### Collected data
++++++++++

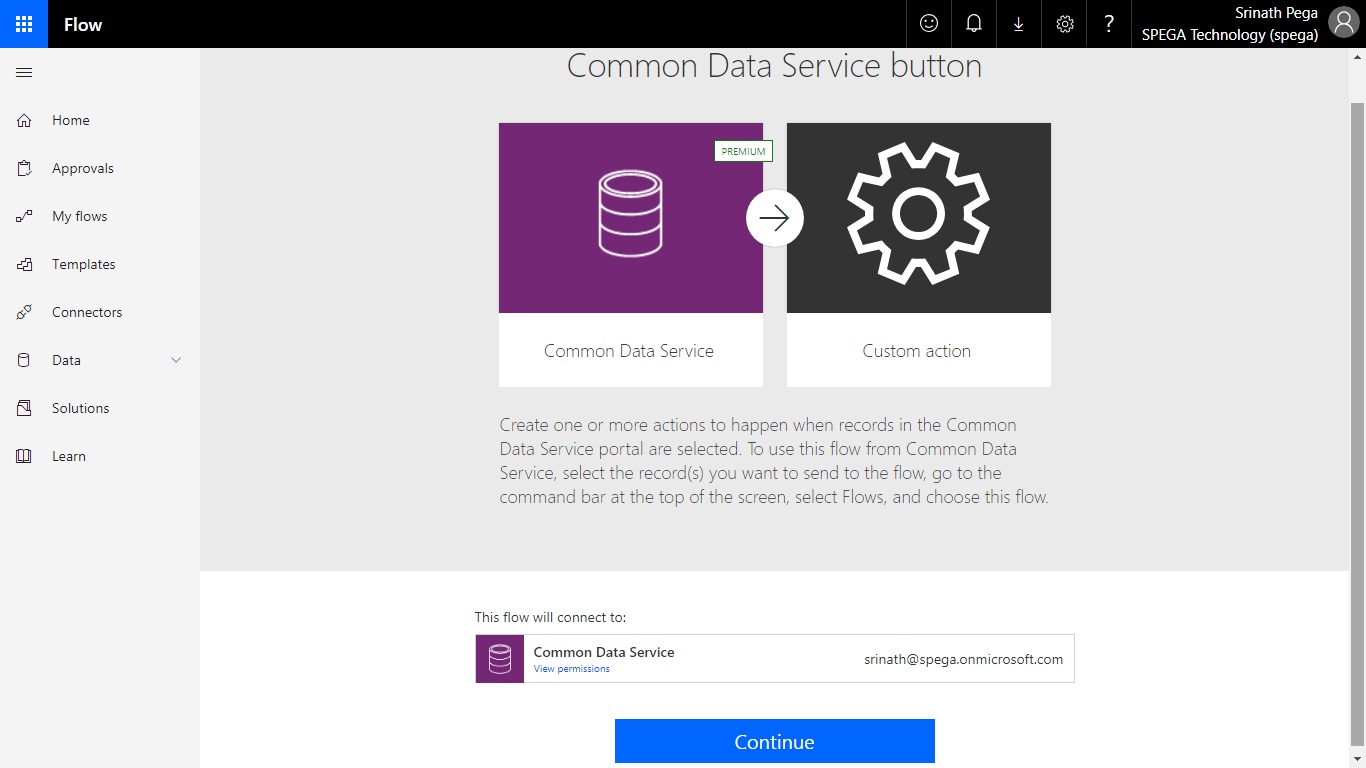Open the settings gear in header
The width and height of the screenshot is (1366, 768).
coord(1065,24)
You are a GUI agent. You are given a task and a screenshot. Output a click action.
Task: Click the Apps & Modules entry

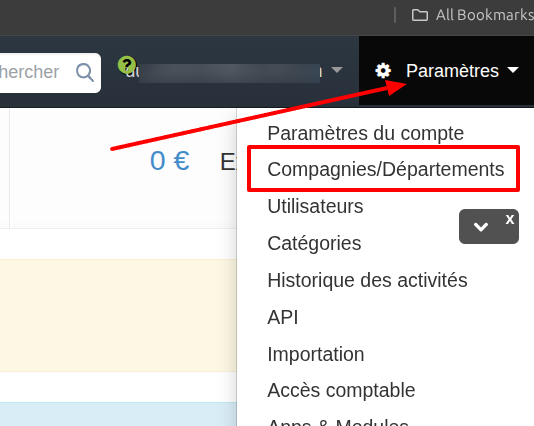coord(338,422)
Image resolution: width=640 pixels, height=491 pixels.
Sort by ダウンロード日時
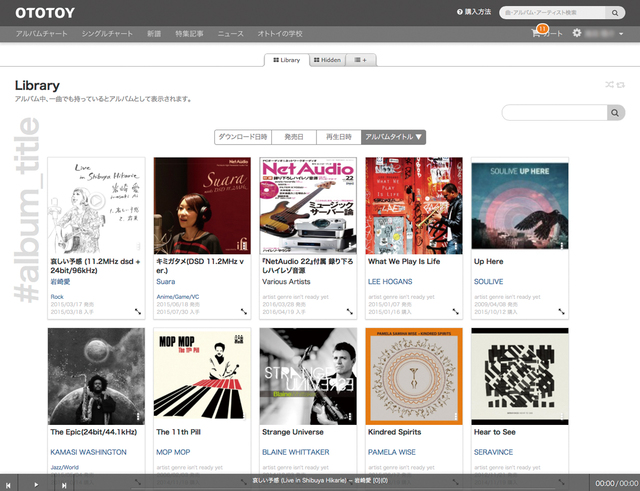click(x=242, y=137)
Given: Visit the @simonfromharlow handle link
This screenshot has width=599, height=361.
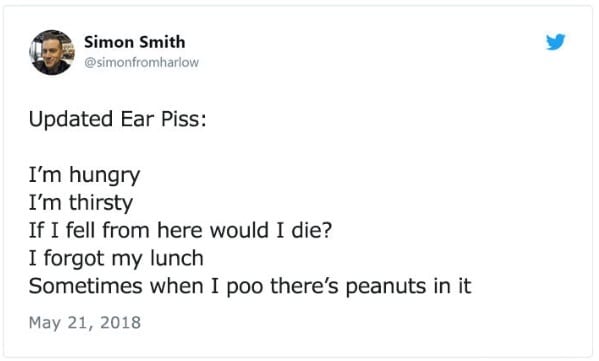Looking at the screenshot, I should pyautogui.click(x=141, y=62).
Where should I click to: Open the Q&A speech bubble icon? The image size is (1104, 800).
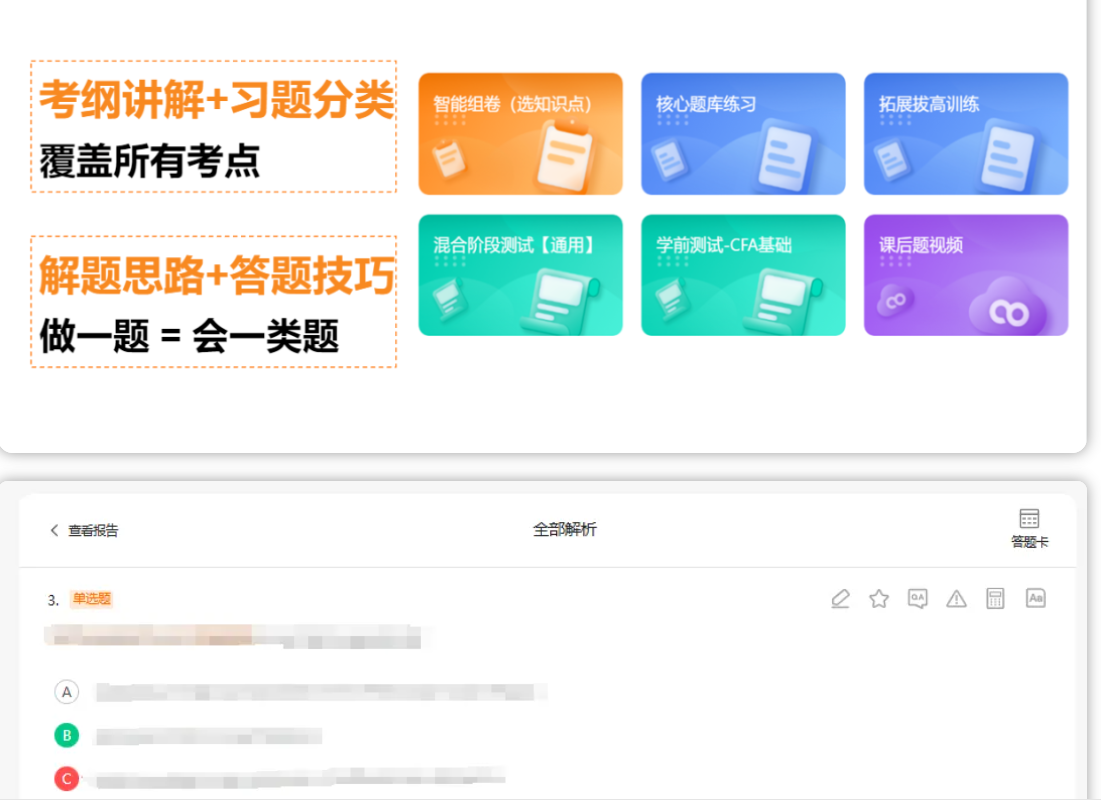pyautogui.click(x=917, y=599)
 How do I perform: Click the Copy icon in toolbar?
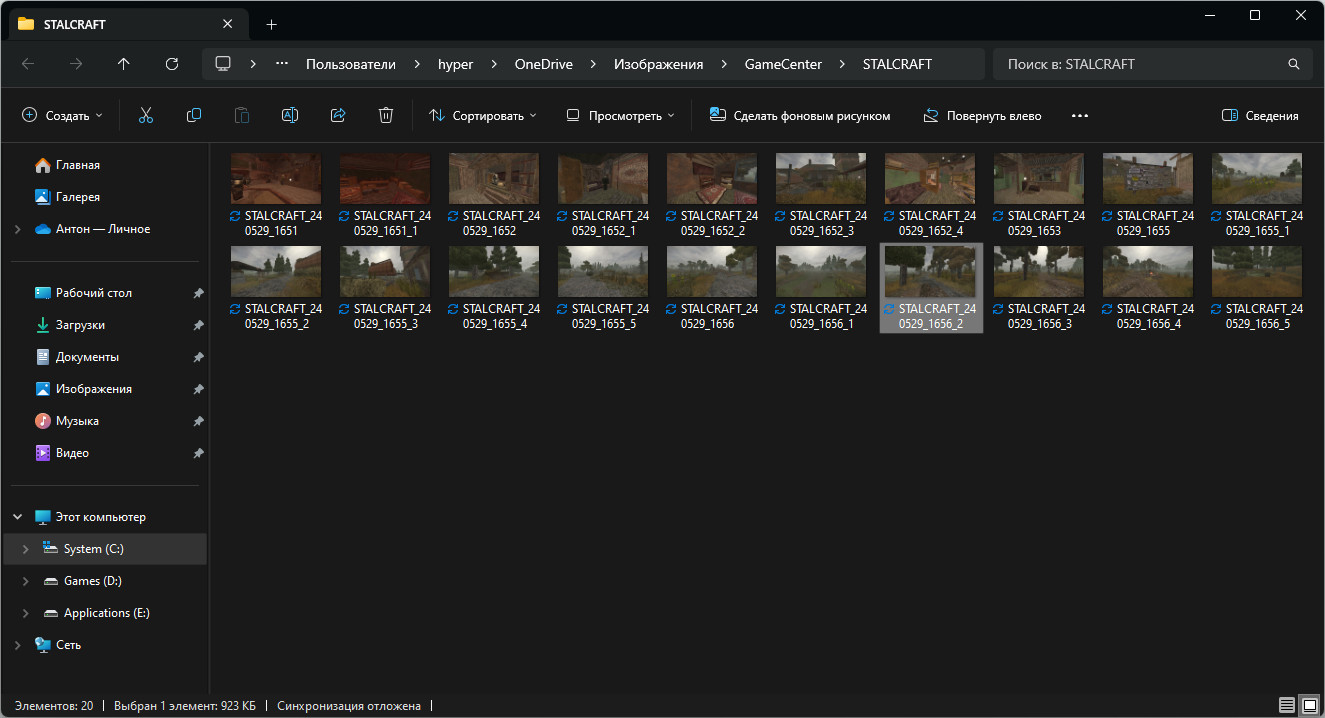(x=194, y=116)
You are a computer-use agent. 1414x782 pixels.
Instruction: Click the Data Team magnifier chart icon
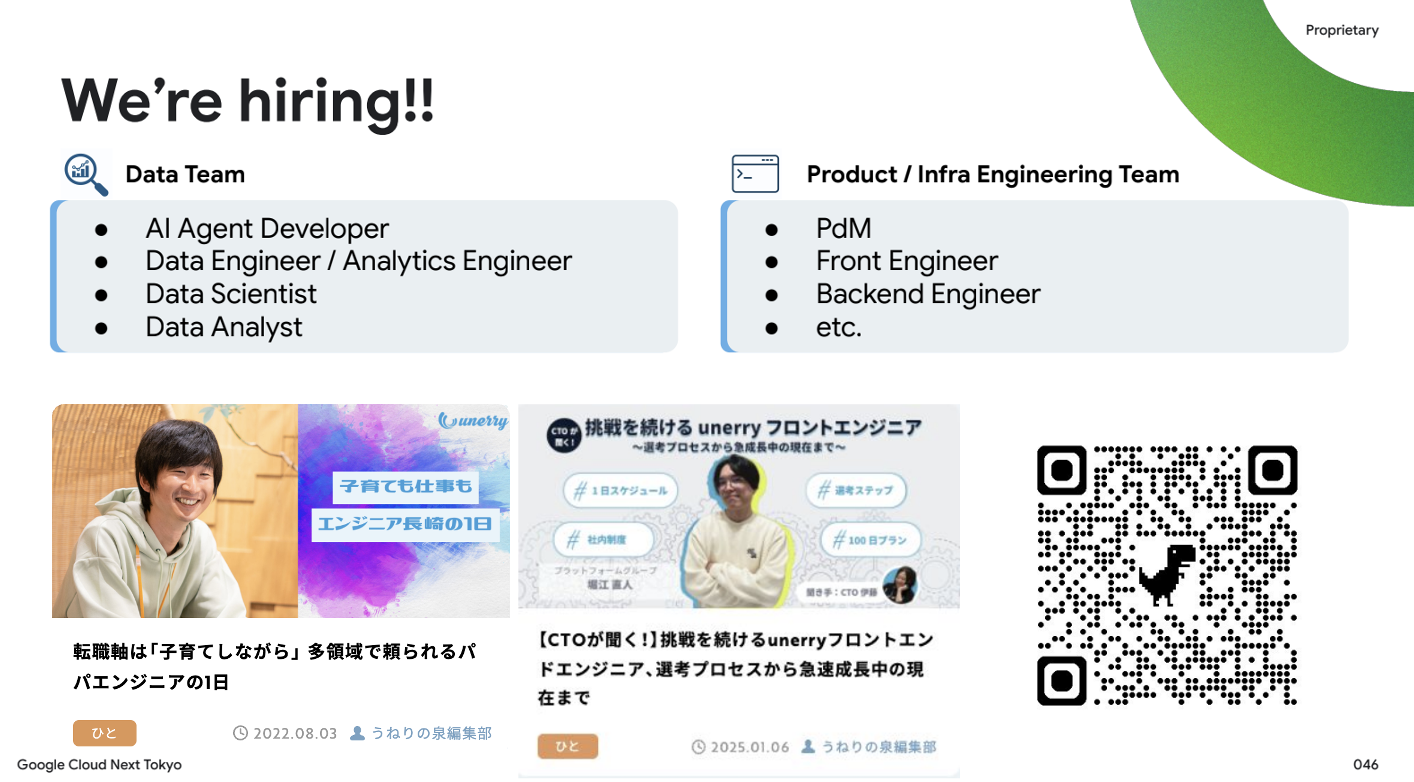pos(86,174)
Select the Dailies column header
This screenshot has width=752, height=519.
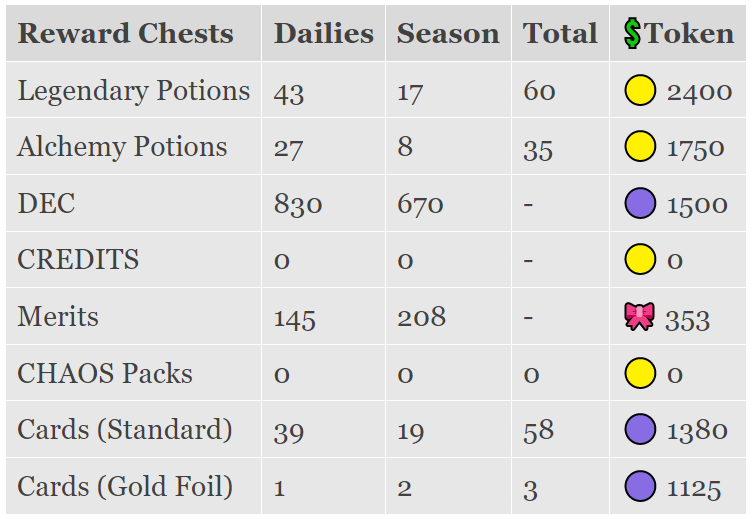pos(324,34)
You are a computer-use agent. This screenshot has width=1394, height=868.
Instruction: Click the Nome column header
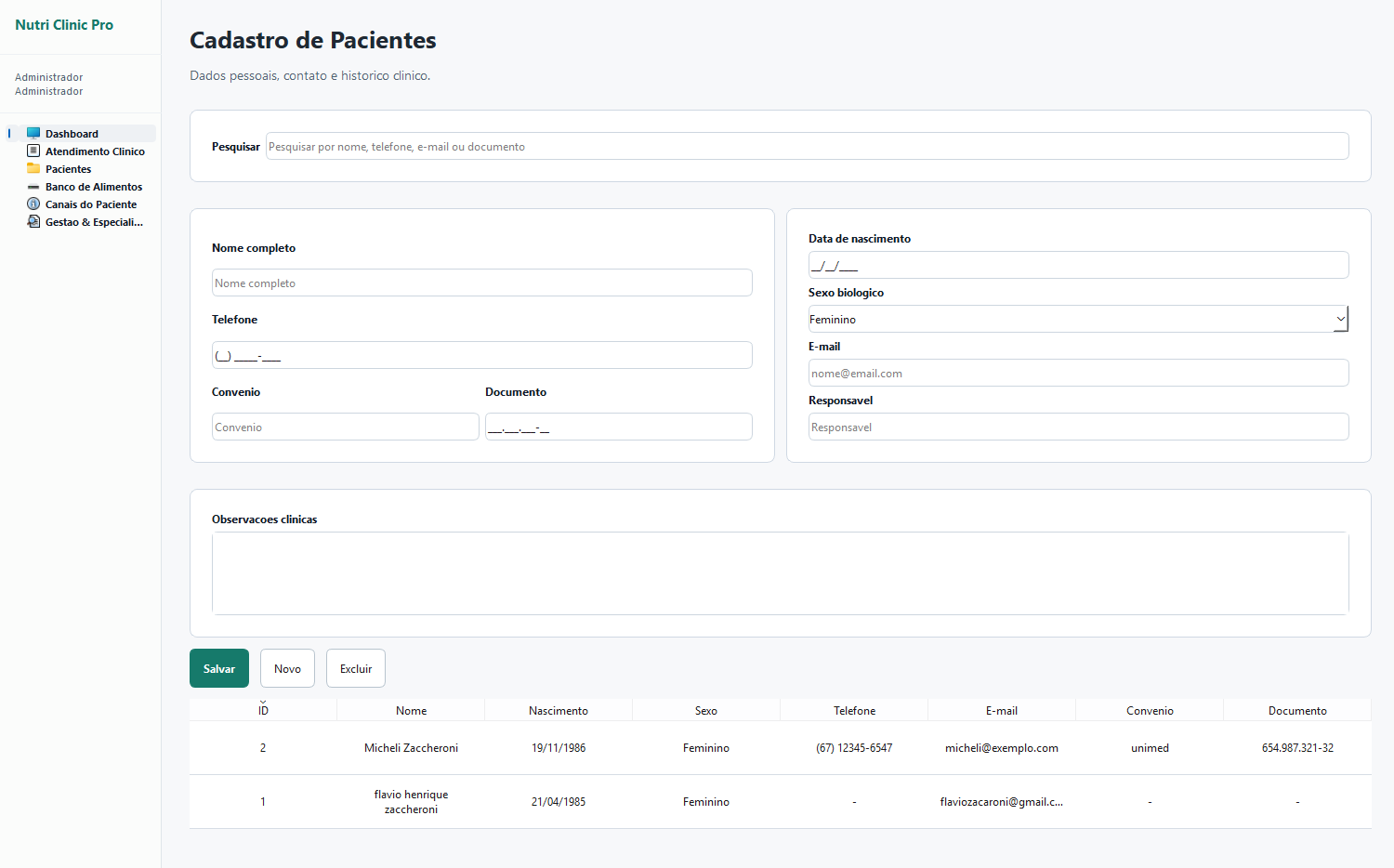[411, 710]
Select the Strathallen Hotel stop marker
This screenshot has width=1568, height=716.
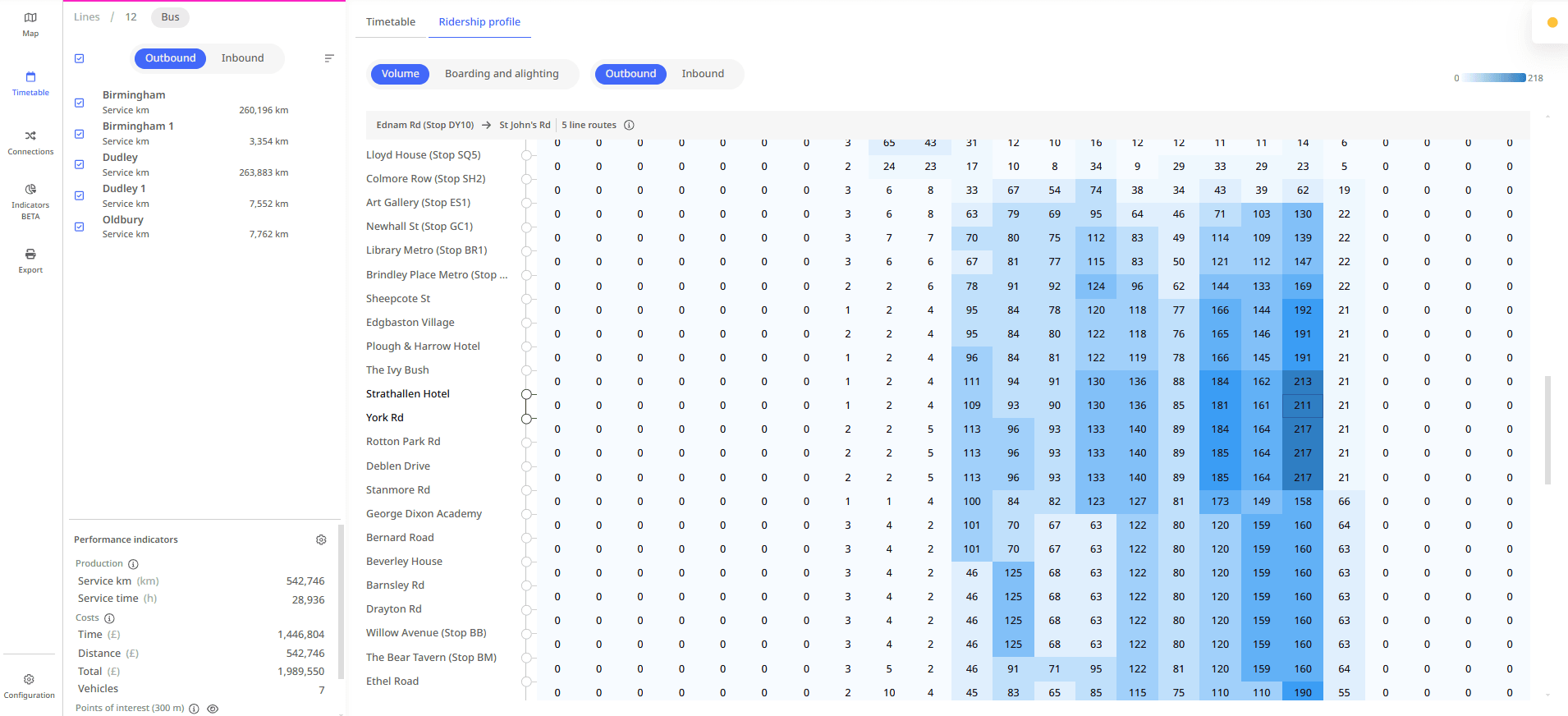[x=526, y=394]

++++++++++

### TASK GOAL
The lines above that hold "computer" are the result; show every one of them.

### PROBLEM SOLUTION
You are a computer-use agent. 1414x782 pixels.
You are a computer-use agent. This screenshot has width=1394, height=868.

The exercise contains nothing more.